Screenshot grounding data:
=== Begin Enclosure ===

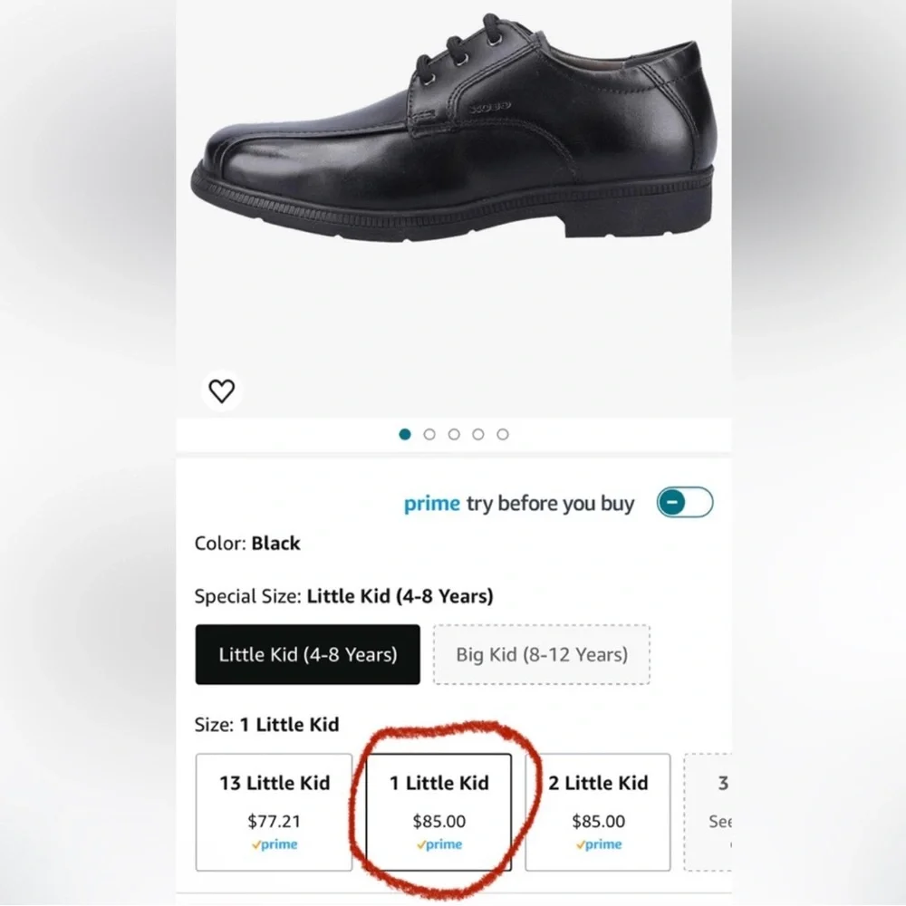Tap the heart wishlist icon
This screenshot has height=906, width=906.
[221, 391]
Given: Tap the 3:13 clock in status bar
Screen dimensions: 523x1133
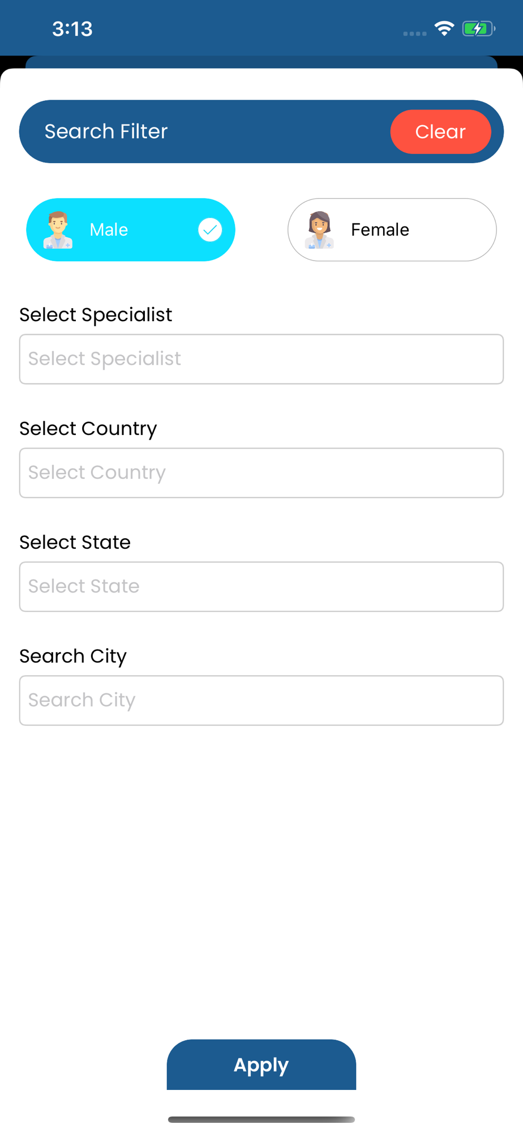Looking at the screenshot, I should tap(72, 29).
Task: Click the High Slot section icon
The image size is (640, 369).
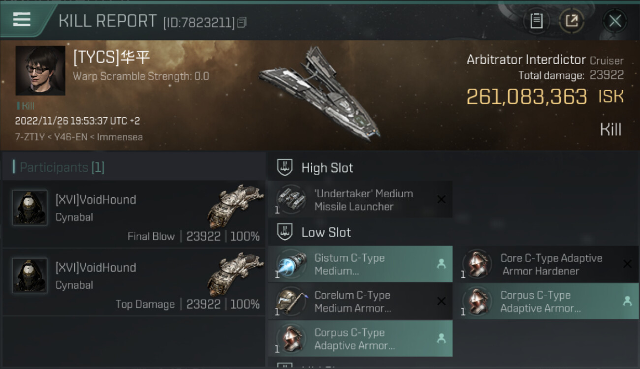Action: (x=285, y=168)
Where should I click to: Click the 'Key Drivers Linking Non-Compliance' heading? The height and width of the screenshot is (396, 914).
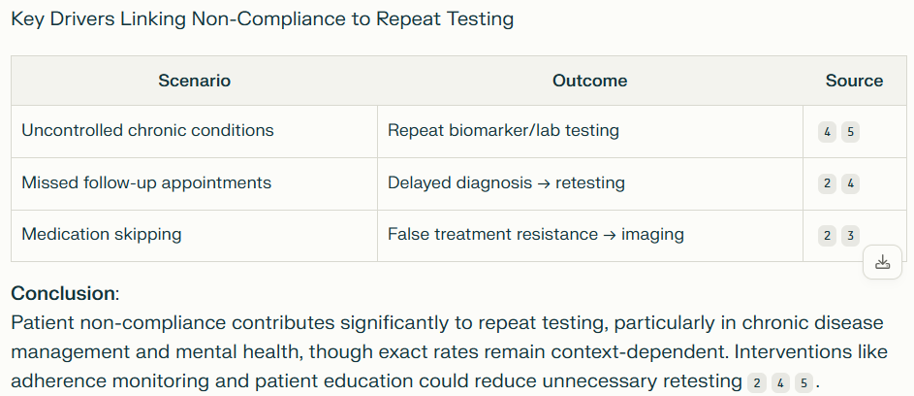pos(263,19)
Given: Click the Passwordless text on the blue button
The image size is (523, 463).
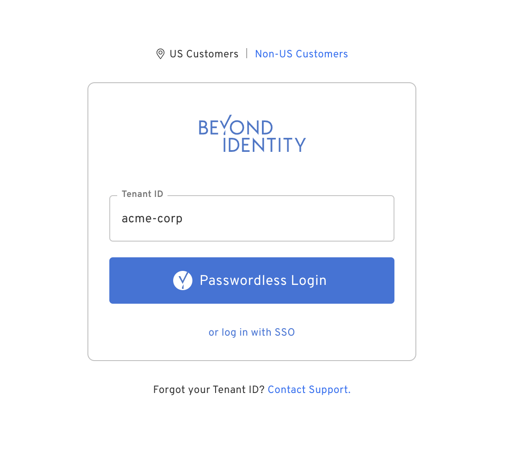Looking at the screenshot, I should [243, 281].
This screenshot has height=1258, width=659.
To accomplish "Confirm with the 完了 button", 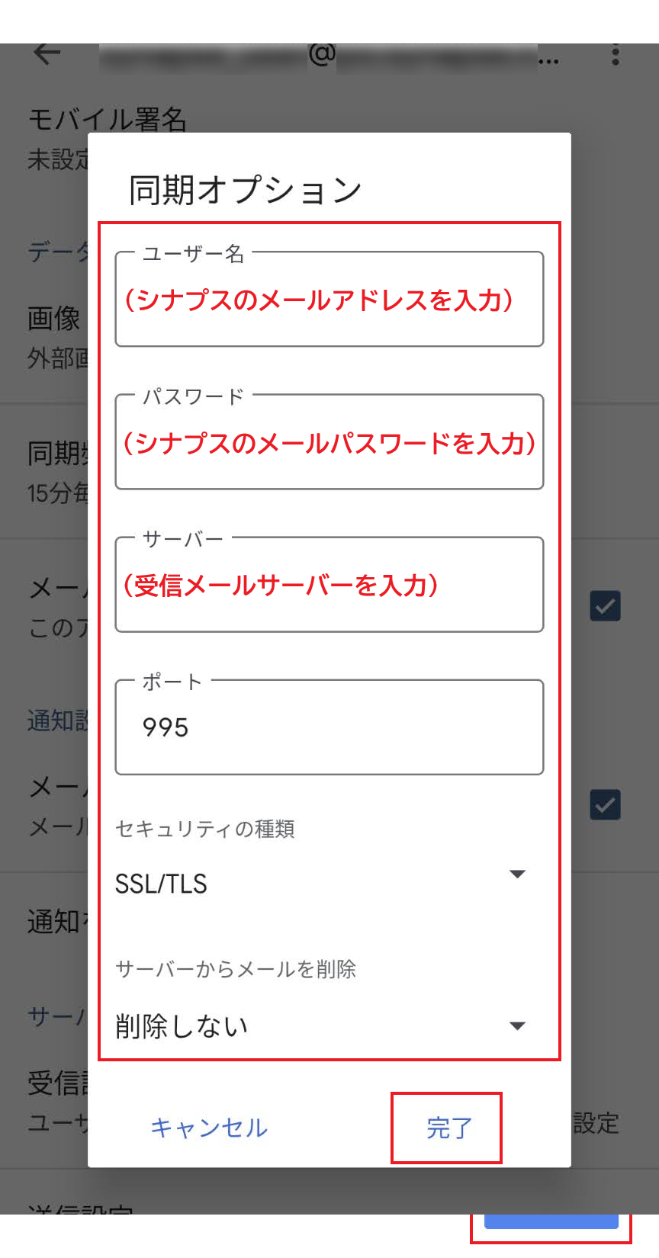I will (x=448, y=1128).
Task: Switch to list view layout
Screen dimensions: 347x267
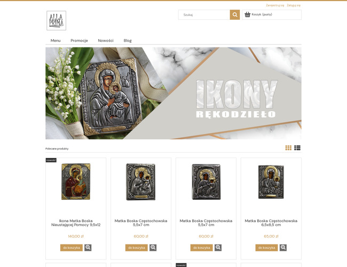Action: (x=297, y=148)
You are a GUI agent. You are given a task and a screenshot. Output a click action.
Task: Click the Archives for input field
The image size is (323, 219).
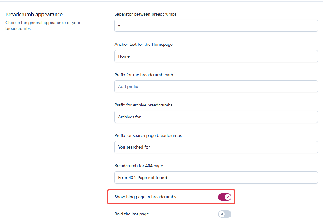(x=216, y=117)
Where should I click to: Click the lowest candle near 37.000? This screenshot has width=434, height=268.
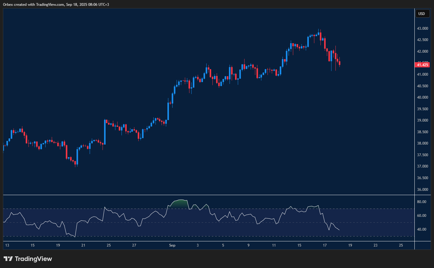coord(75,163)
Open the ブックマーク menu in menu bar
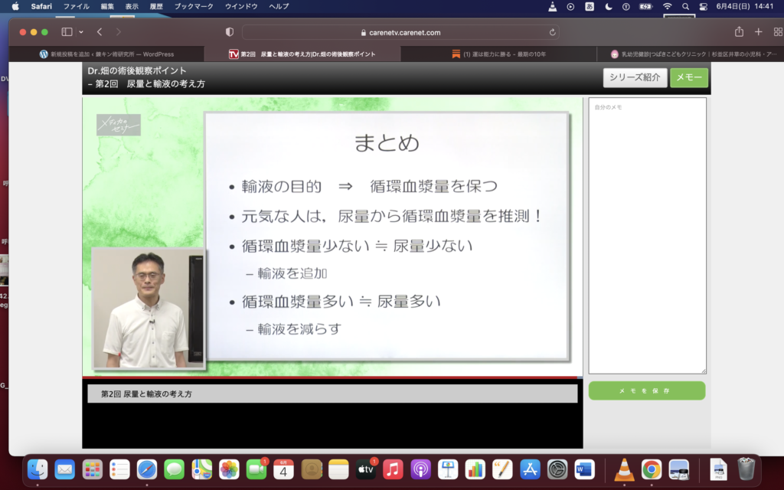Viewport: 784px width, 490px height. click(194, 6)
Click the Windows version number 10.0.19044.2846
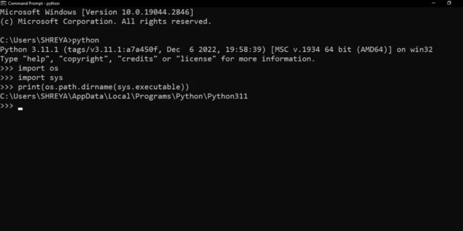Image resolution: width=463 pixels, height=231 pixels. 155,12
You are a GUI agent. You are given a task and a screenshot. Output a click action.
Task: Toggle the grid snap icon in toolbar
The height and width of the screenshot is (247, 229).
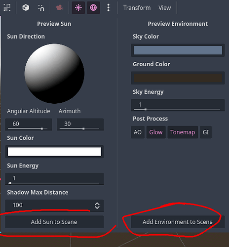click(x=7, y=7)
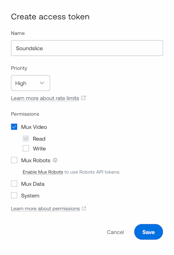Uncheck the Mux Video permission checkbox
This screenshot has width=174, height=255.
click(x=14, y=127)
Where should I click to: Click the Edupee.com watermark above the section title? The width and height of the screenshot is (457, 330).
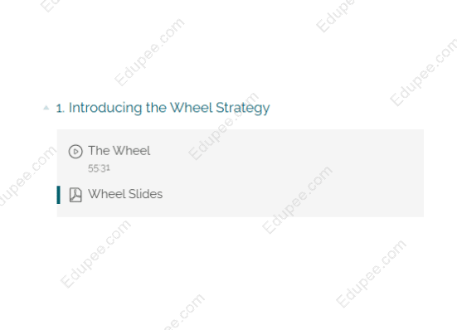pos(149,52)
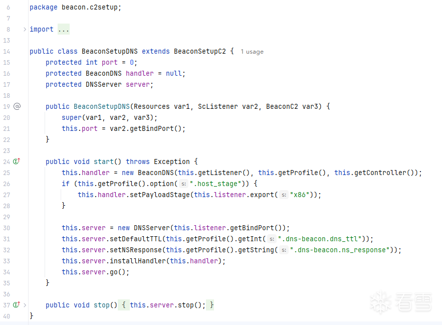442x325 pixels.
Task: Expand the folded import section arrow
Action: pos(25,29)
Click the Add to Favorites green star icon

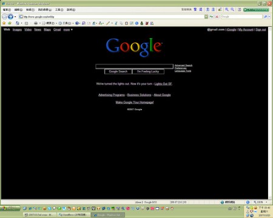click(10, 24)
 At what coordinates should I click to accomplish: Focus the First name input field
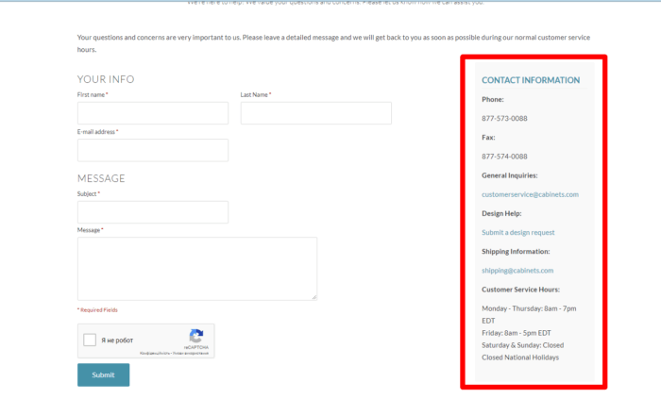coord(153,113)
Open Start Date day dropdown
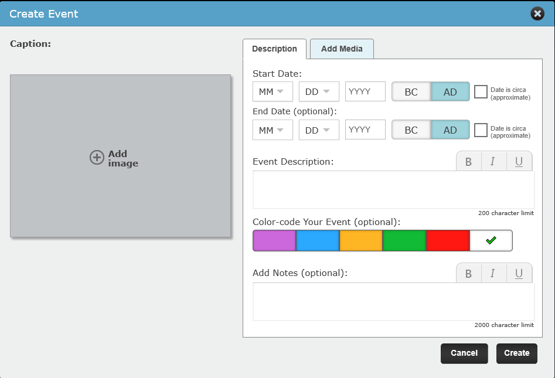This screenshot has height=378, width=555. (x=319, y=92)
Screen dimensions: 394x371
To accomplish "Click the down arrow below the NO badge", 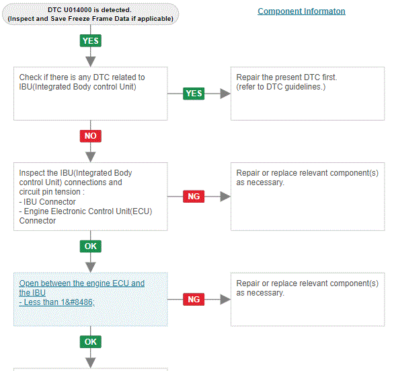I will point(91,157).
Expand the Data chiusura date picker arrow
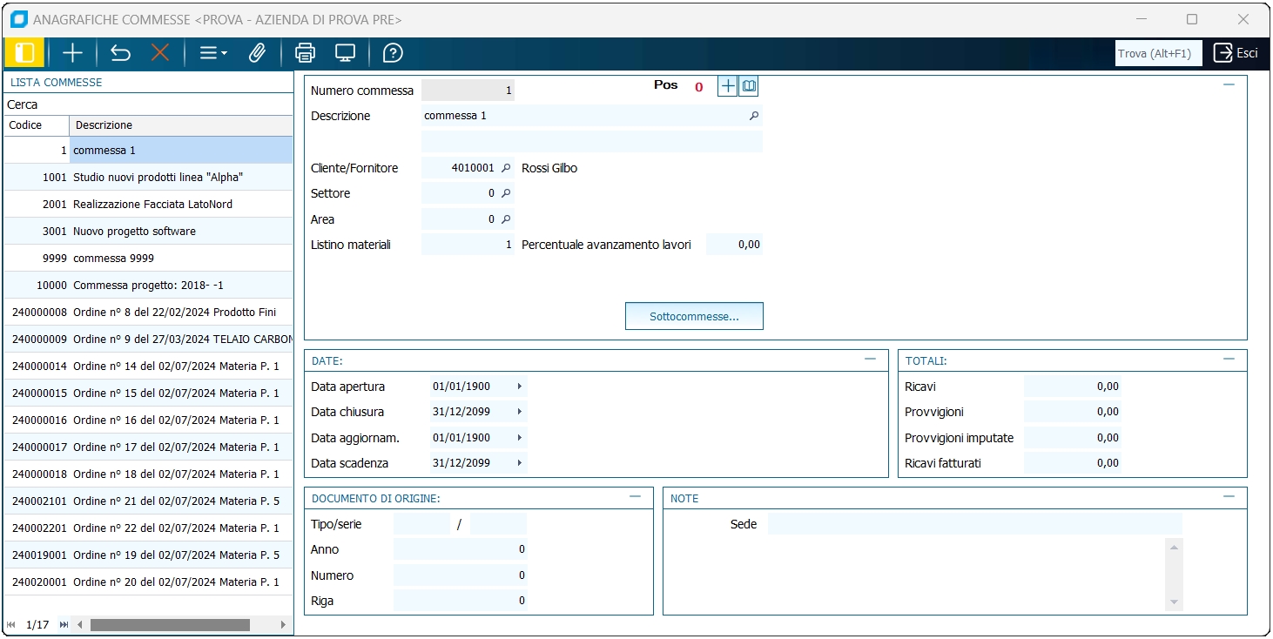Image resolution: width=1273 pixels, height=639 pixels. (520, 412)
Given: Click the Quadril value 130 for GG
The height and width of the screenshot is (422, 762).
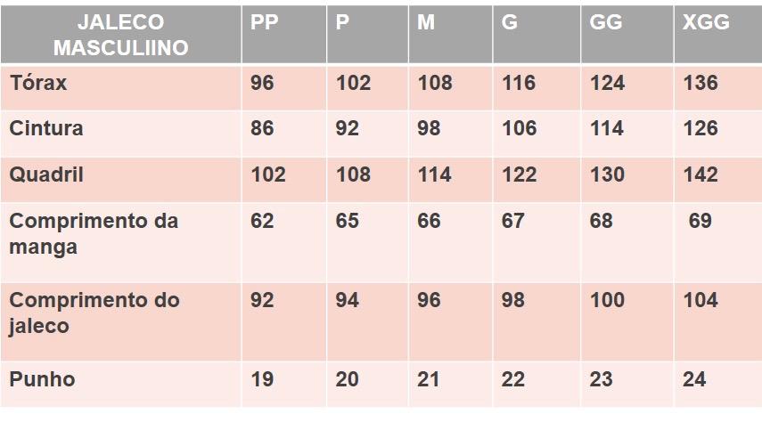Looking at the screenshot, I should tap(607, 174).
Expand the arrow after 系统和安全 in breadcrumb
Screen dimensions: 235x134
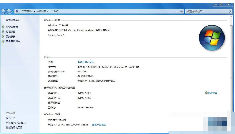click(51, 11)
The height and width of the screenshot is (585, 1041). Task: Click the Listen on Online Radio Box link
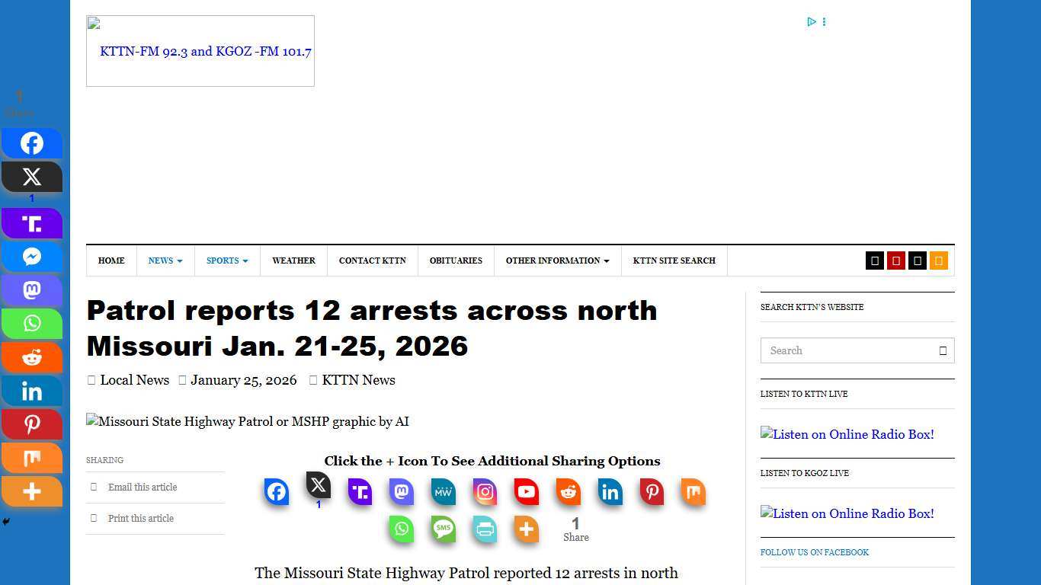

=== End Enclosure ===

### [HOW TO COMPLETE THIS TASK]
The output is the stretch above from the line with "Given: Tap the 3:13 clock in status bar" through the line with "This screenshot has height=1258, width=659.", copied word for word with both ends kept and every picture dropped.

### [WRITTEN ANSWER]
Given: Tap the 3:13 clock in status bar
Screen dimensions: 523x1133
Looking at the screenshot, I should tap(72, 29).
Task: Click the High Slot section icon
The image size is (640, 369).
Action: (x=285, y=168)
Where should I click to: Click the 'Key Drivers Linking Non-Compliance' heading? The height and width of the screenshot is (396, 914).
pos(263,19)
Given: Click the Passwordless text on the blue button
The image size is (523, 463).
Looking at the screenshot, I should [243, 281].
This screenshot has height=1258, width=659.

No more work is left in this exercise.